━━ STORED RECORDS

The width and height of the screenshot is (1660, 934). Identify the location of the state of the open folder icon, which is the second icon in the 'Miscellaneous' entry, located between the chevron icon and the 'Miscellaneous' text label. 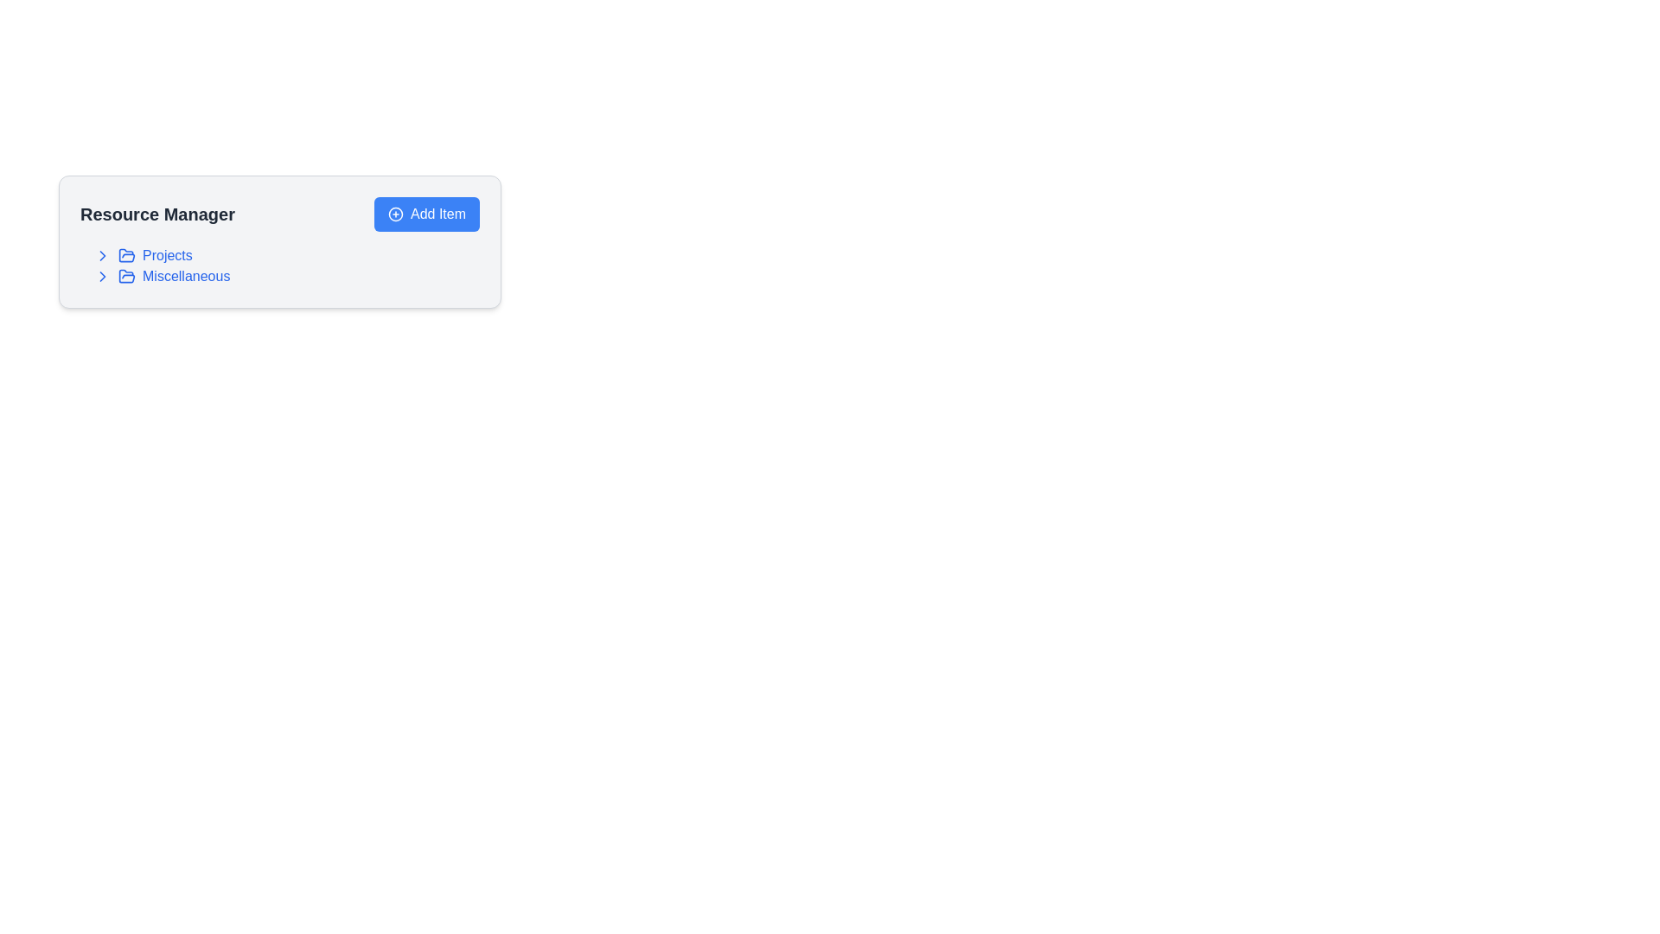
(126, 276).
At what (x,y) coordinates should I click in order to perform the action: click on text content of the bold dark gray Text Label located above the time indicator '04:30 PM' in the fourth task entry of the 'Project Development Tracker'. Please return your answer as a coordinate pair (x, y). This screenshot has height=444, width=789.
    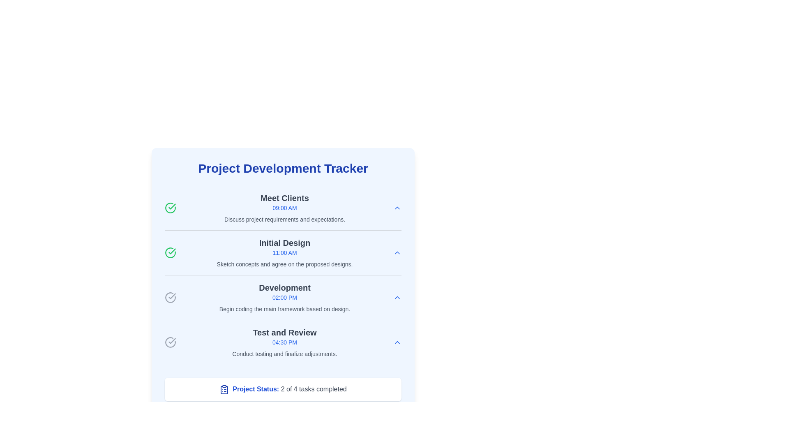
    Looking at the image, I should click on (284, 332).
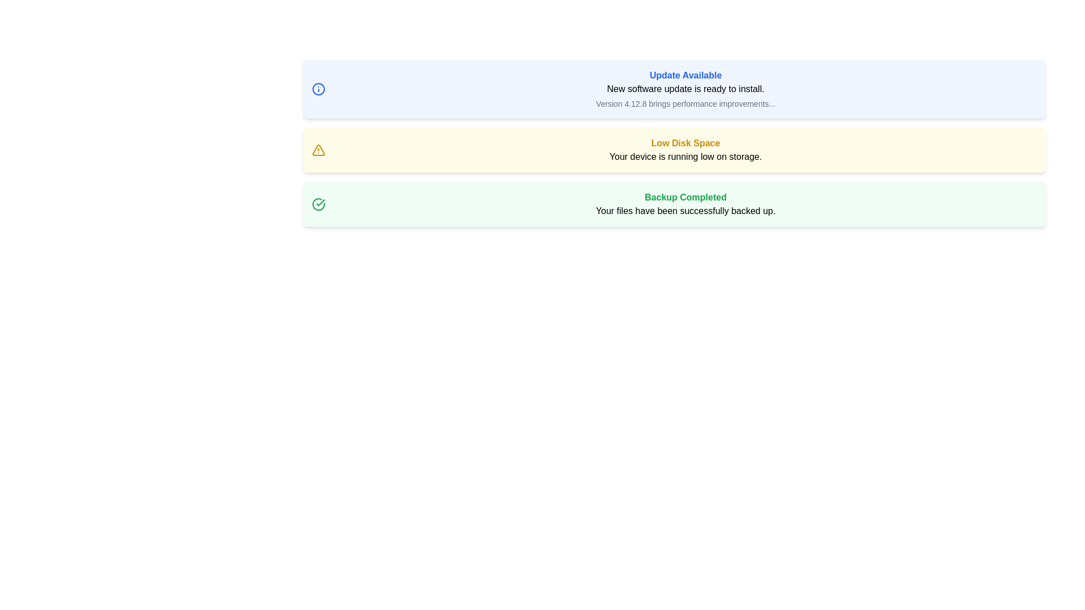 The height and width of the screenshot is (610, 1085). Describe the element at coordinates (685, 197) in the screenshot. I see `the text element displaying 'Backup Completed' in a bold green font located in the notification panel` at that location.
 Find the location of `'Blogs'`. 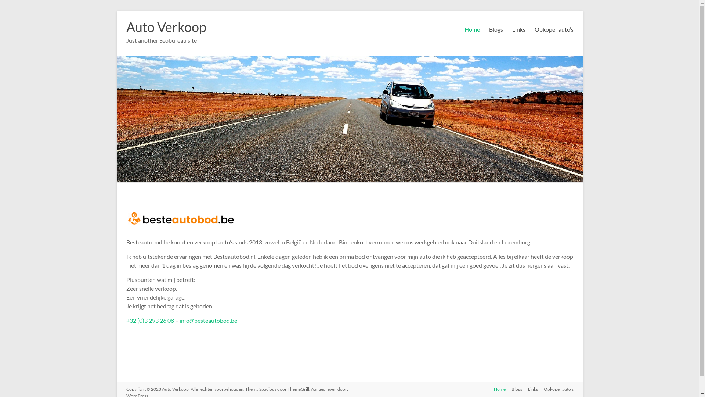

'Blogs' is located at coordinates (513, 389).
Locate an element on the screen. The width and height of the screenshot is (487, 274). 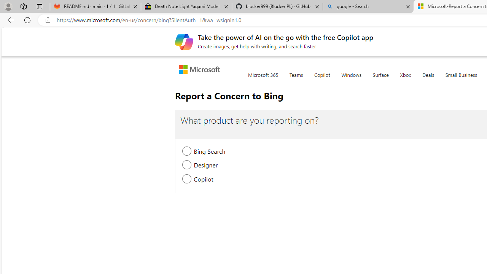
'Surface' is located at coordinates (381, 79).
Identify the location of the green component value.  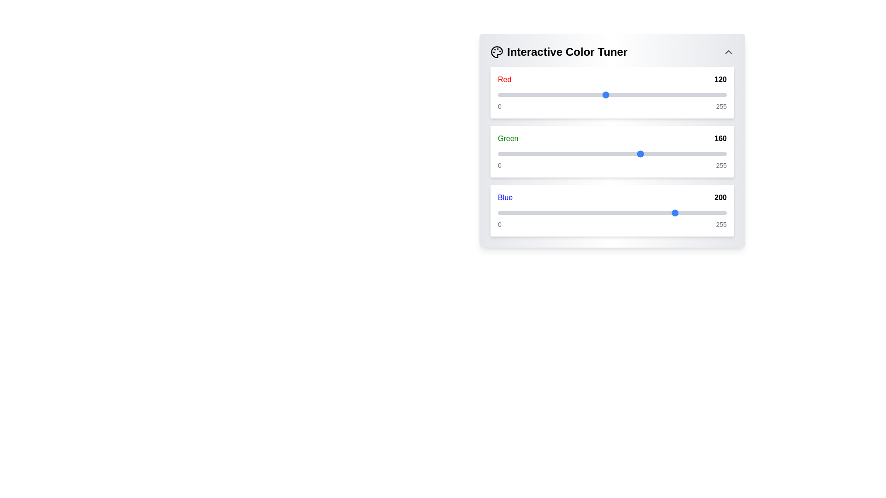
(583, 154).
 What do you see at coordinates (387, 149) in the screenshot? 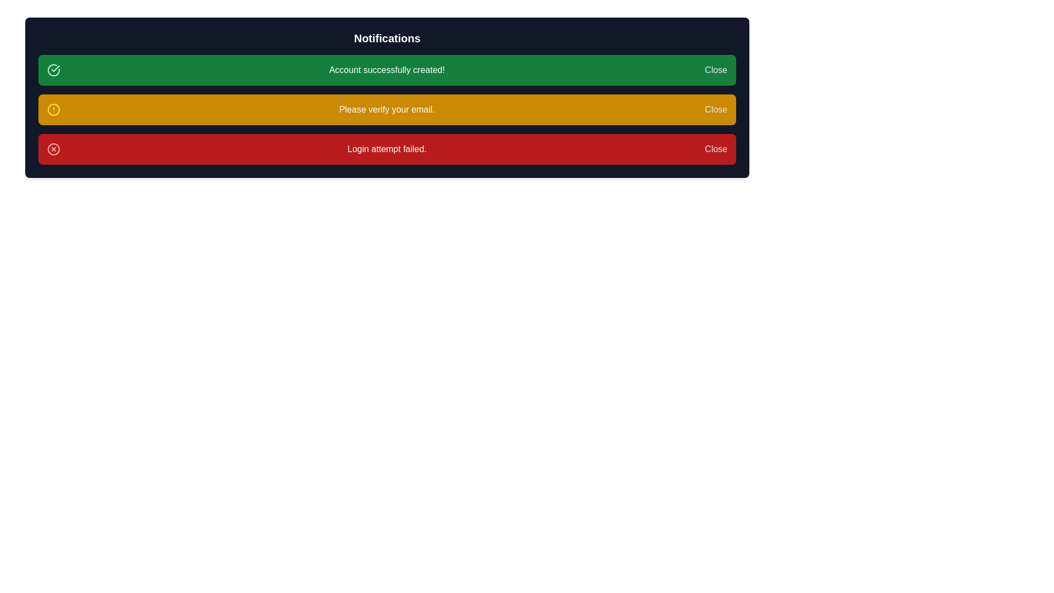
I see `the text in the notification alert about the failed login attempt, which is the third notification in the list and has a dismiss button` at bounding box center [387, 149].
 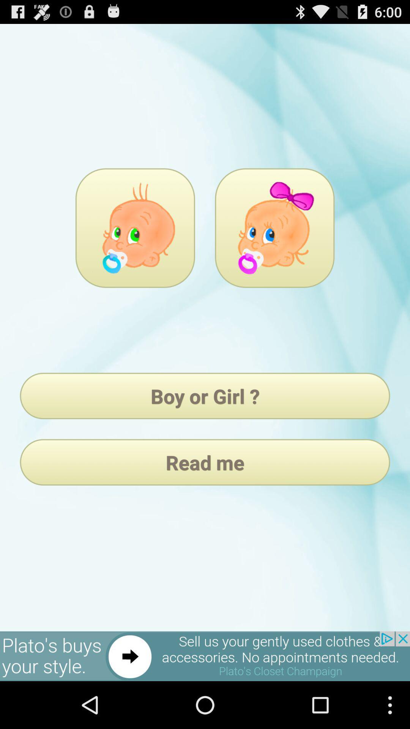 I want to click on pick girl as gender, so click(x=274, y=227).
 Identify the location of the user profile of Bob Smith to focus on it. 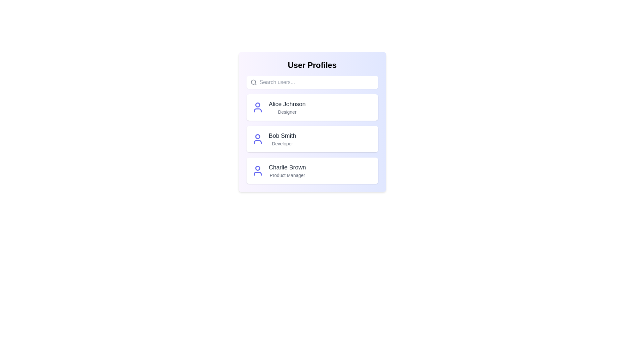
(312, 138).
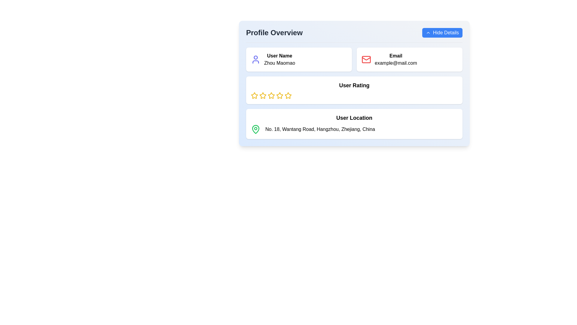 The height and width of the screenshot is (325, 577). Describe the element at coordinates (366, 59) in the screenshot. I see `the email envelope icon in the profile overview panel, which is located to the right of the 'User Name' section and above the 'User Rating' section` at that location.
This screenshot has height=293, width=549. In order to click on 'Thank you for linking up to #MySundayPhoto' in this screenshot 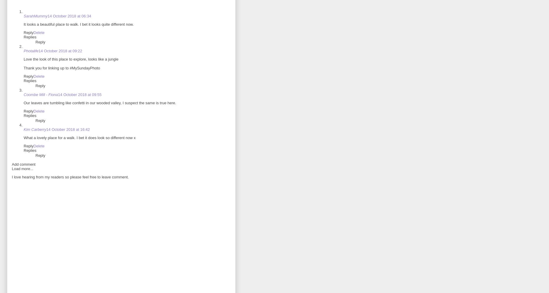, I will do `click(23, 68)`.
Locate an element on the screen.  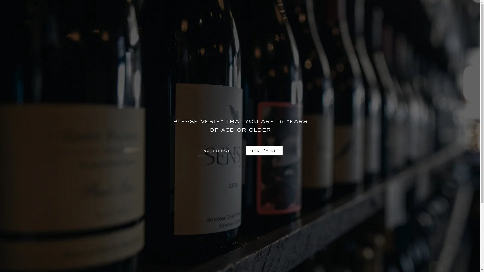
'News' is located at coordinates (16, 16).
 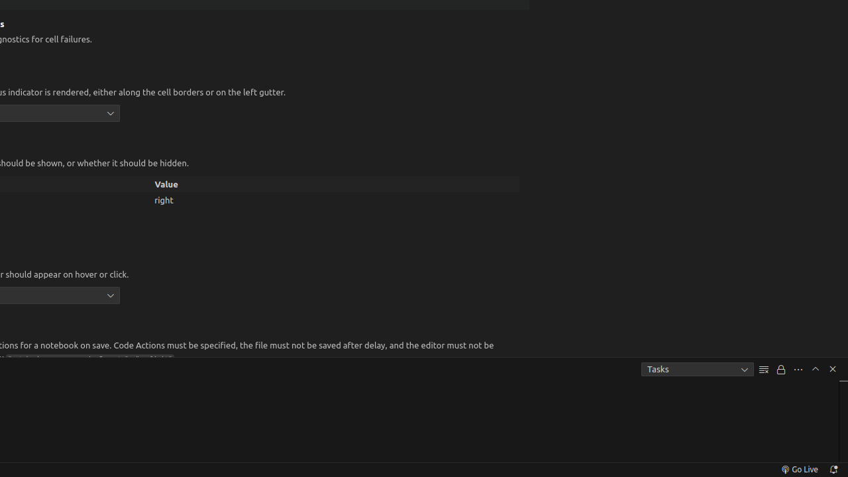 What do you see at coordinates (781, 369) in the screenshot?
I see `'Turn Auto Scrolling Off'` at bounding box center [781, 369].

━━━━

## DIRECTIONS
Rewrite the part of the records that runs from the start through the line containing "coordinates (381, 79).", replacing "icon" with "symbol" and leaving everything else unchanged. Leave the pictures out of your answer.

## FINAL ANSWER
The width and height of the screenshot is (1660, 934). Identify the location of the state of the open folder symbol, which is the second symbol in the 'Miscellaneous' entry, located between the chevron symbol and the 'Miscellaneous' text label. 
(126, 276).
At what (x,y) coordinates should I click in order to perform the action: click on text content of the bold dark gray Text Label located above the time indicator '04:30 PM' in the fourth task entry of the 'Project Development Tracker'. Please return your answer as a coordinate pair (x, y). This screenshot has height=444, width=789.
    Looking at the image, I should click on (284, 332).
 The height and width of the screenshot is (610, 1085). Describe the element at coordinates (685, 197) in the screenshot. I see `the text element displaying 'Backup Completed' in a bold green font located in the notification panel` at that location.
 Find the location of `'Blogs'`. 

'Blogs' is located at coordinates (513, 389).
Locate an element on the screen. The width and height of the screenshot is (487, 274). 
'Surface' is located at coordinates (381, 79).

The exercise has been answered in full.